"""

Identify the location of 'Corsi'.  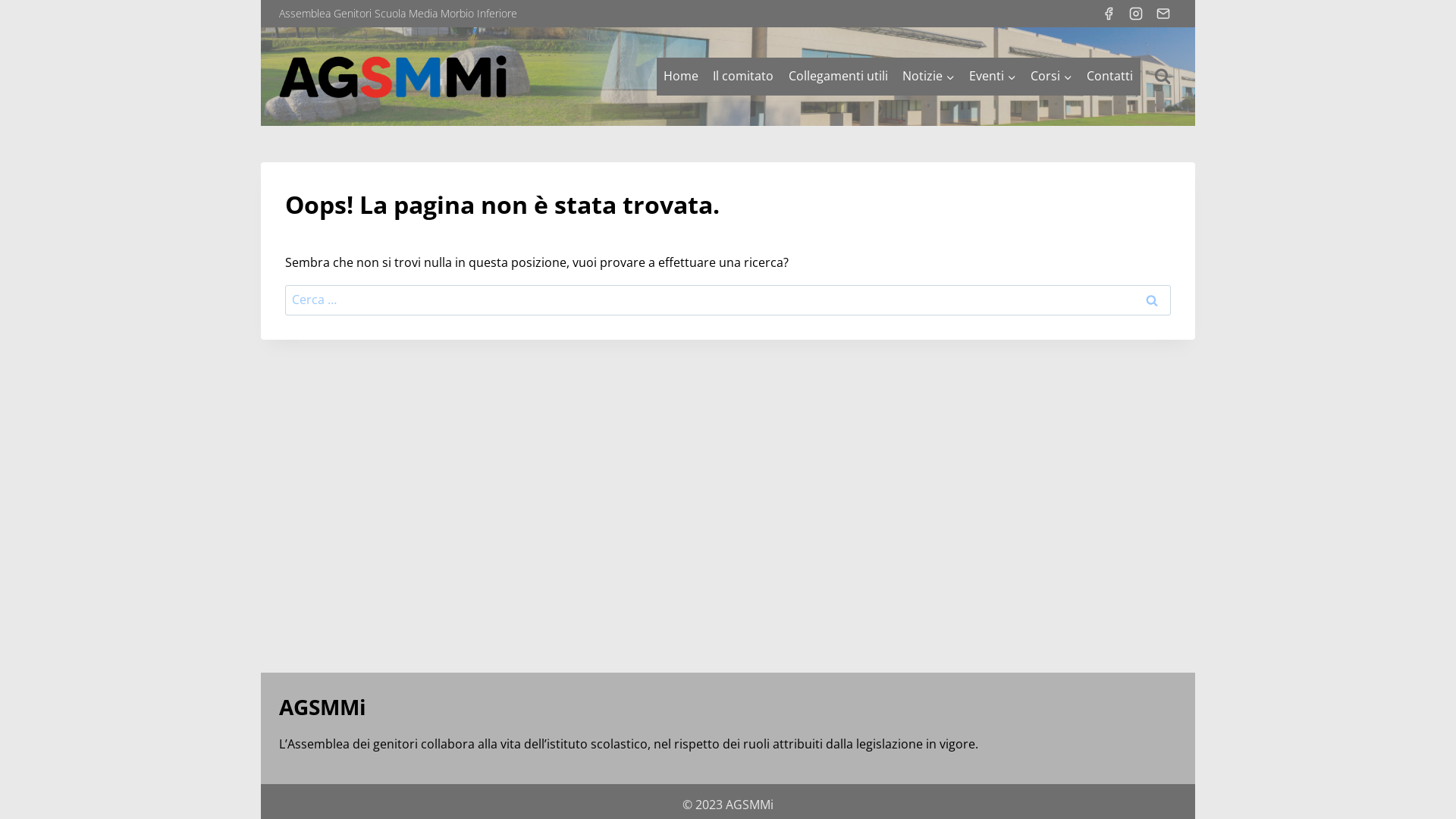
(1051, 76).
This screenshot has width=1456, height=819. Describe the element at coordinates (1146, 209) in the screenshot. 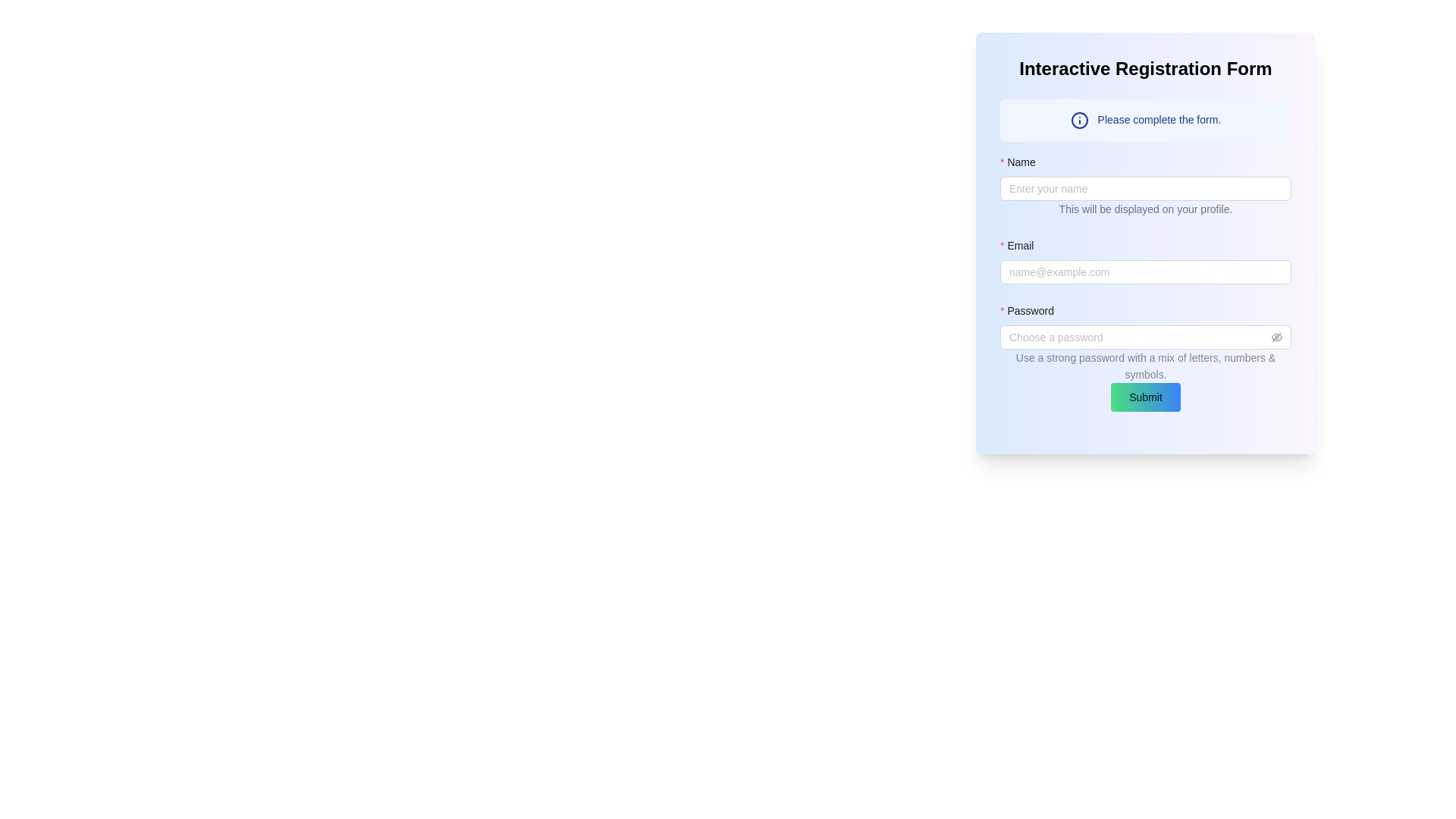

I see `the explanatory text label stating 'This will be displayed on your profile.' located below the 'Name' input field` at that location.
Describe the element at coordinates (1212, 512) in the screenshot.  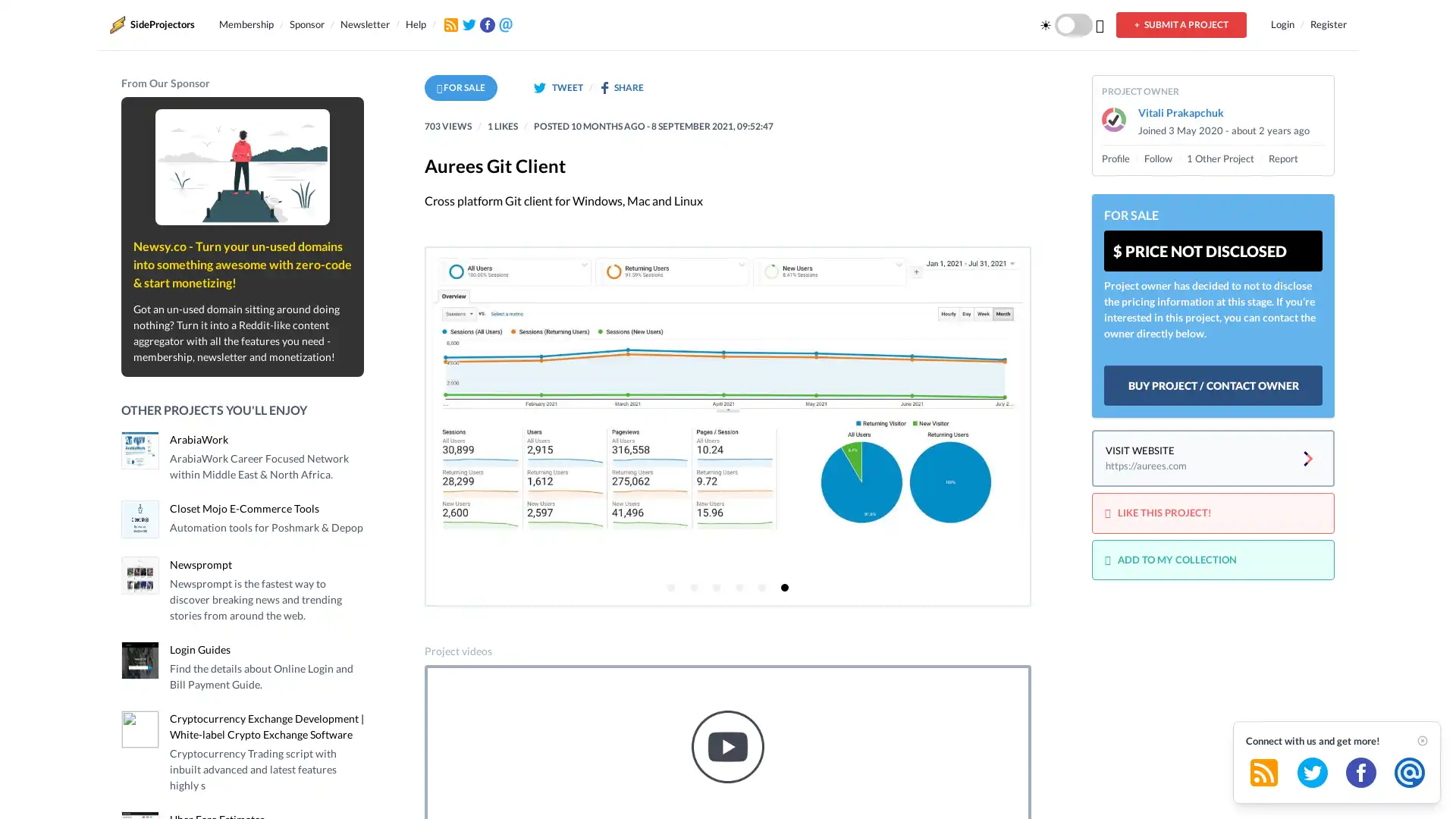
I see `LIKE THIS PROJECT!` at that location.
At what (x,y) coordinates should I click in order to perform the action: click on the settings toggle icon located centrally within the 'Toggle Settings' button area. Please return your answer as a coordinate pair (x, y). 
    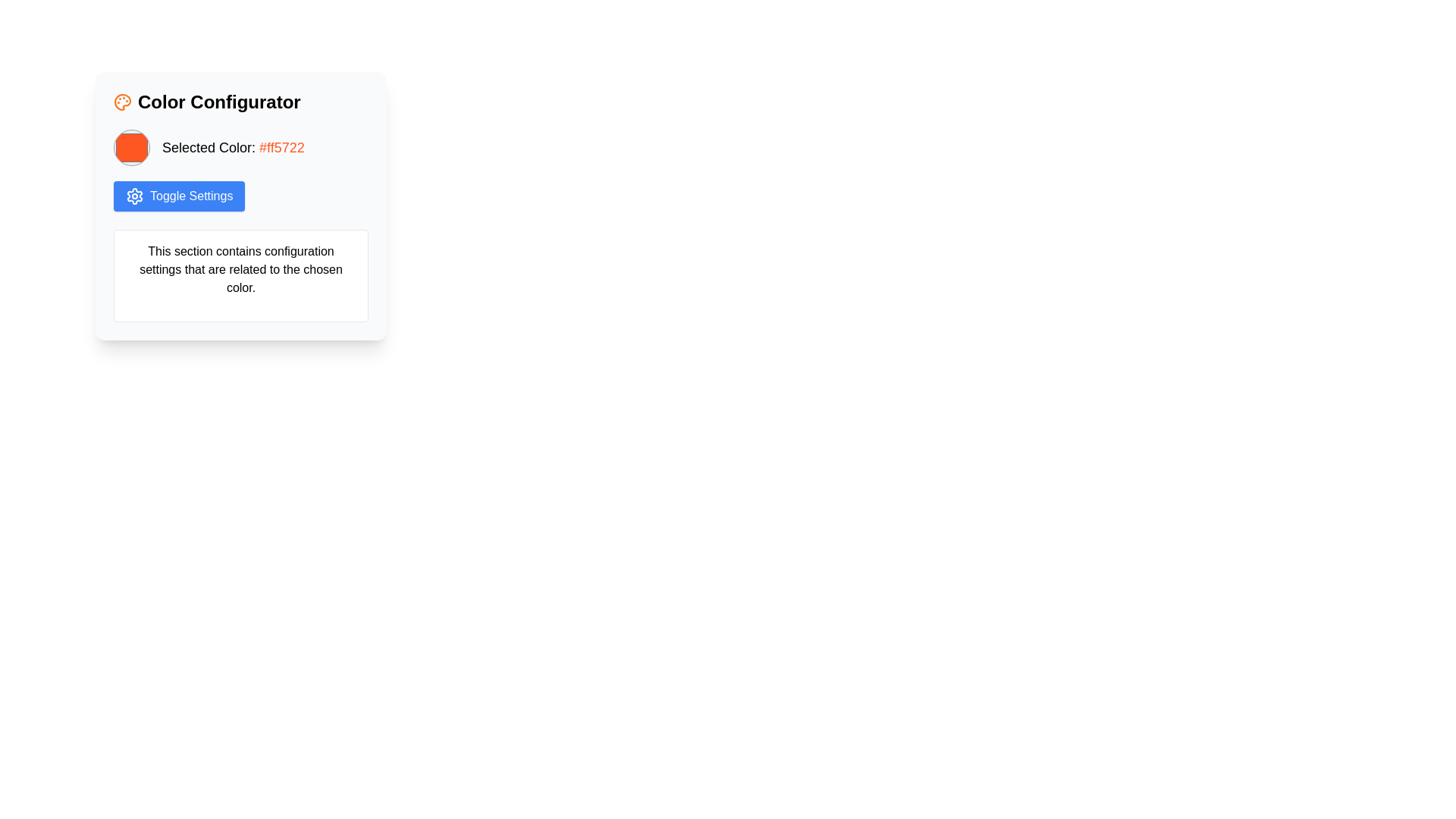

"""

- Exercise task: Rewrite the entries above, replacing "screenshot" with "image" wherever it appears and keeping everything else the same, and leave the pictures out.

- Worked answer:
Identify the location of 'Corsi'.  
(1051, 76).
This image has width=1456, height=819. Describe the element at coordinates (1146, 209) in the image. 

I see `the explanatory text label stating 'This will be displayed on your profile.' located below the 'Name' input field` at that location.
Describe the element at coordinates (1212, 512) in the image.  
I see `LIKE THIS PROJECT!` at that location.
At what (x,y) coordinates should I click in order to perform the action: click on the settings toggle icon located centrally within the 'Toggle Settings' button area. Please return your answer as a coordinate pair (x, y). 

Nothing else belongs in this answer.